According to HBO’s website, basically the entire main cast will return for the movie: Timothy Olyphant will be back as hotheaded Sheriff Seth Bullock, and Ian McShane will once again fill the foul-mouthed shoes of saloon owner Al Swearengen. Others returning include Molly Parker (House of Cards) as the widowed Alma Ellsworth; Paula Malcomson as prostitute Trixie; John Hawkes as Sol Starr; Anna Gunn (Breaking Bad) as Mrs. Bullock; Dayton Callie (Sons of Anarchy) as Charlie Utter; Brad Dourif as Doc Cochran; Robin Weigert (Big Little Lies) as Calamity Jane Canary; William Sanderson as E.B. Farnum; Kim Dickens (Fear the Walking Dead) as Joanie Stubbs; and McRaney as George Hearst.
Even Milch -- who at the time of the show’s cancellation said he’d been offered a short, six-episode run to wrap things up and rejected it -- will return to write the movie’s script and serve as one of its executive producers.

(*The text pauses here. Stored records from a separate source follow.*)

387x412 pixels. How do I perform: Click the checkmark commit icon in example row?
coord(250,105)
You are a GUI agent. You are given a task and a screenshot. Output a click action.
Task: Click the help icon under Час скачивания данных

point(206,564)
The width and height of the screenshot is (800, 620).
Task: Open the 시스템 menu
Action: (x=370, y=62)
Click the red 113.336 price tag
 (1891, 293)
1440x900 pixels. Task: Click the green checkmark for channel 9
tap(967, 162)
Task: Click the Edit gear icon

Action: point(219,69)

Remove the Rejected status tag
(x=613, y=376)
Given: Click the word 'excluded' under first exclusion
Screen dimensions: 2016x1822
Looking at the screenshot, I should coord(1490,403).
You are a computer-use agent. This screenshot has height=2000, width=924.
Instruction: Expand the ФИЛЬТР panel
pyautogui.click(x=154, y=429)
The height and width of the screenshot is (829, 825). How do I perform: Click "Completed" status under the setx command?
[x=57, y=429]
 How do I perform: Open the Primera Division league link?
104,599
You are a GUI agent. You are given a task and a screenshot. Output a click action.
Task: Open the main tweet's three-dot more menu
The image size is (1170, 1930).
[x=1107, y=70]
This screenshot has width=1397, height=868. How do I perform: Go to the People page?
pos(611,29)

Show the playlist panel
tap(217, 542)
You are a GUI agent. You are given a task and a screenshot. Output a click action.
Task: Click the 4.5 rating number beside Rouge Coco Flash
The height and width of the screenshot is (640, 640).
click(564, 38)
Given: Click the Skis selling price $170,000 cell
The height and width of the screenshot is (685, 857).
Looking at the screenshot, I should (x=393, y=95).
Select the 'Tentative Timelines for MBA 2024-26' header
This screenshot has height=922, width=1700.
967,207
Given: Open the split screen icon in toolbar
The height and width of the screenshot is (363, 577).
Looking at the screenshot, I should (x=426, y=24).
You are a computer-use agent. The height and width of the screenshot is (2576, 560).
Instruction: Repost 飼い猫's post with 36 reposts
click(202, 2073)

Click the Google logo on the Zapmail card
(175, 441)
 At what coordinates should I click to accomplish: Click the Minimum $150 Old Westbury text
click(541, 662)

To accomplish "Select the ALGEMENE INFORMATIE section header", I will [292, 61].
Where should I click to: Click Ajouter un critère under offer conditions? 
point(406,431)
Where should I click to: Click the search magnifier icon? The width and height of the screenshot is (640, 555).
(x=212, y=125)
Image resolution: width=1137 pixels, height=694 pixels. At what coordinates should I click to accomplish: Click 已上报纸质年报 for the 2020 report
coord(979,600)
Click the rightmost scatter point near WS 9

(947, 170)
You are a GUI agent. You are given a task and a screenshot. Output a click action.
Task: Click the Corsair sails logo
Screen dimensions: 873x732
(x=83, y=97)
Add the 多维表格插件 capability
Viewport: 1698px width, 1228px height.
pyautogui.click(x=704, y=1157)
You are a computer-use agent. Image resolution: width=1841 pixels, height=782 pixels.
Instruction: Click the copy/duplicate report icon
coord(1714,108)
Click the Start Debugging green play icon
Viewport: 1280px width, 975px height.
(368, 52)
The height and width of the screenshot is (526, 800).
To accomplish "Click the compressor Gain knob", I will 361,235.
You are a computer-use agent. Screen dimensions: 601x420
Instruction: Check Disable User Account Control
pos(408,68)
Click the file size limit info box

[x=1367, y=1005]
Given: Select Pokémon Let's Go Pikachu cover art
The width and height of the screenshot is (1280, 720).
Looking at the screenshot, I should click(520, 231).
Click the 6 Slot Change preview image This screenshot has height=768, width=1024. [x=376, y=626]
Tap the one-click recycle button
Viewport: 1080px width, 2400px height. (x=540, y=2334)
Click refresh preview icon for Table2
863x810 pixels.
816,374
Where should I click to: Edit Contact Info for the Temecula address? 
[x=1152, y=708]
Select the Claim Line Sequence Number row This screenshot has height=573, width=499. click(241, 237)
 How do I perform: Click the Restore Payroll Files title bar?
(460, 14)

As for what fans can expect. HBO sums up the film: “The movie ... follows the 10-year reunion of the camp to celebrate South Dakota’s statehood. Former rivalries are reignited, alliances are tested and old wounds are reopened, as all are left to navigate the inevitable changes that modernity and time have wrought.”
So if you’re among those who felt there was still plenty of story left to emanate from the walls of the Gem Saloon, raise a glass and utter a few anachronistic curses -- it’s time for one last stroll down the main thoroughfare.
The “Deadwood” film is set to premiere in 2019, according to HBO’s website.